Sentía detrás una turba silenciosa que pedaleaba también intensamente, jadeando y resoplando. Al volver la vista atrás no veía nada en concreto, pero un grupo de sombras también en bicicleta parecía seguirle. Pedaleó con más ahínco, pero no servía de nada, cuanto más esfuerzo realizaba más se oponía el viento y la lluvia a su progresión. Cuando relajaba, en cambio, parecía volar. Así, con cambiante estado de ánimo, atravesó caseríos hundidos y ruinas por doquier, restos de vehículos, desechos, material de guerra esparcido, pero no vio ningún ser humano, ni muerto ni vivo.

Berlín quedaba lejos y la noche parecía interminable. ¿Qué sería de él?

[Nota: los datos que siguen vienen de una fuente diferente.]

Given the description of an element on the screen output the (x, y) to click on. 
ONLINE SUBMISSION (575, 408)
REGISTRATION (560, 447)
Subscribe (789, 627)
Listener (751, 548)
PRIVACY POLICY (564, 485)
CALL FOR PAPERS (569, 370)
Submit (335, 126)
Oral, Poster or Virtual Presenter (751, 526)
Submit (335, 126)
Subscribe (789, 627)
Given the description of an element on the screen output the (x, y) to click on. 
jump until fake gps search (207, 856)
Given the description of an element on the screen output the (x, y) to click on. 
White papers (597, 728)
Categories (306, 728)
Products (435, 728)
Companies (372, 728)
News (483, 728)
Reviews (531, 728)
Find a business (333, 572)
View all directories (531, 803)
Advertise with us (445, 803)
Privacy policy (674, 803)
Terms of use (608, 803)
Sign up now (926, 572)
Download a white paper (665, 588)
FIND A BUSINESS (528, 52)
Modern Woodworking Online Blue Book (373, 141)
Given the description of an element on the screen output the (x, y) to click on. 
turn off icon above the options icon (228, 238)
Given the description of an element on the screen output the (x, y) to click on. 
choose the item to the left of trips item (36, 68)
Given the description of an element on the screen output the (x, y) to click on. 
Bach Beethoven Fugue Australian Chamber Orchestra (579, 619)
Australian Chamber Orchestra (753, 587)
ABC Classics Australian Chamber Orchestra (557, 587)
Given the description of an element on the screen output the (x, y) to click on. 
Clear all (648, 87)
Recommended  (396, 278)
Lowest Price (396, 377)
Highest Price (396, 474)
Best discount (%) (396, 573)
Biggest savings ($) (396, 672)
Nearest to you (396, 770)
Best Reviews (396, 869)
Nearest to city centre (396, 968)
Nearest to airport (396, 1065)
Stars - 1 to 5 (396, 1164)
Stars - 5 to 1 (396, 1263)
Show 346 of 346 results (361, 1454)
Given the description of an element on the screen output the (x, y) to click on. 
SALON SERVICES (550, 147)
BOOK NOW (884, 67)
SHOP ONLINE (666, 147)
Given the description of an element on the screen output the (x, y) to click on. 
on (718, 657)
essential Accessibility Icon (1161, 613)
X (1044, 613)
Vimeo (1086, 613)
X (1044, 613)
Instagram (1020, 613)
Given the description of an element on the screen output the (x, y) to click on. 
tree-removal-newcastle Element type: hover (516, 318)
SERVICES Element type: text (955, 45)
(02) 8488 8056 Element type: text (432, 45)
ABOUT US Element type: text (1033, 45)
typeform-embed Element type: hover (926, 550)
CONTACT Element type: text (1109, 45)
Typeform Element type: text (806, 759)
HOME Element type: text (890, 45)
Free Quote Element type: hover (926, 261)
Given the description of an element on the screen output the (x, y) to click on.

Desde los ojos ciegos de sus ventanales, el bloque de vecinos en la Bülowstrasse donde vivía Sabine le miraba con la fachada todavía intacta, aunque picada por la viruela de la metralla. Jürgen, temblando por el esfuerzo, aterido y completamente empapado, se metió por el pasaje que llevaba al patio interior y desde allí, creyó recordar, empujó la desvencijada puerta que daba acceso a los pisos. Una escalera de madera chamuscada, detritos, suciedad y escombros. Cuando abrió la puerta de la cocina se la encontró metiendo un poco de carbón en el fogón para poder calentar algo de agua. Hacía frío, y unos ojos tristes y hundidos, enmarcados por enormes ojeras, se volvieron hacia él. Su mirada era animal, huidiza, apaleada. Tenía la blusa desgarrada y un labio amoratado. Fue hacia ella llevado por un impulso inexplicable y la abrazó por detrás llevando las manos a sus senos. La acariciaba mientras besaba su cuello. Sentía la fuerza de sus caderas presionándole el sexo. Ella se dejaba hacer indolentemente.

Una vez saldada la cuenta con la noche, el amanecer empezó sonriendo gracias a un día luminoso y fresco. La primavera, en todo su esplendor, regresaba al norte de Alemania. Al despertar Jürgen, Sabine le preparaba un café y por allí rezongaba Katya, tan traviesa como siempre. Les contó su sueño y se rieron. Luego subieron al ático, enorme espacio bajo el techo que cubría todo el edificio y donde los okupas lavaban ropa, almacenaban trastos o escapaban de la monotonía de sus habitaciones mirando desde el balcón hacia la Torre de Televisión, que dibujaba su cruz sobre la bola plateada. Resplandecía el sol y la urbe se desperezaba felizmente. Esa mañana jugaron al ping-pong y Jürgen parecía rejuvenecer a cada salto. Tanto Sabine como Katya parecían bastante molestas de que las venciera una y otra vez con tanto ímpetu, pero él no podía sujetar el entusiasmo exultante que le invadía. Era el 2 de mayo, día de la capitulación incondicional de Berlín al Ejército Rojo.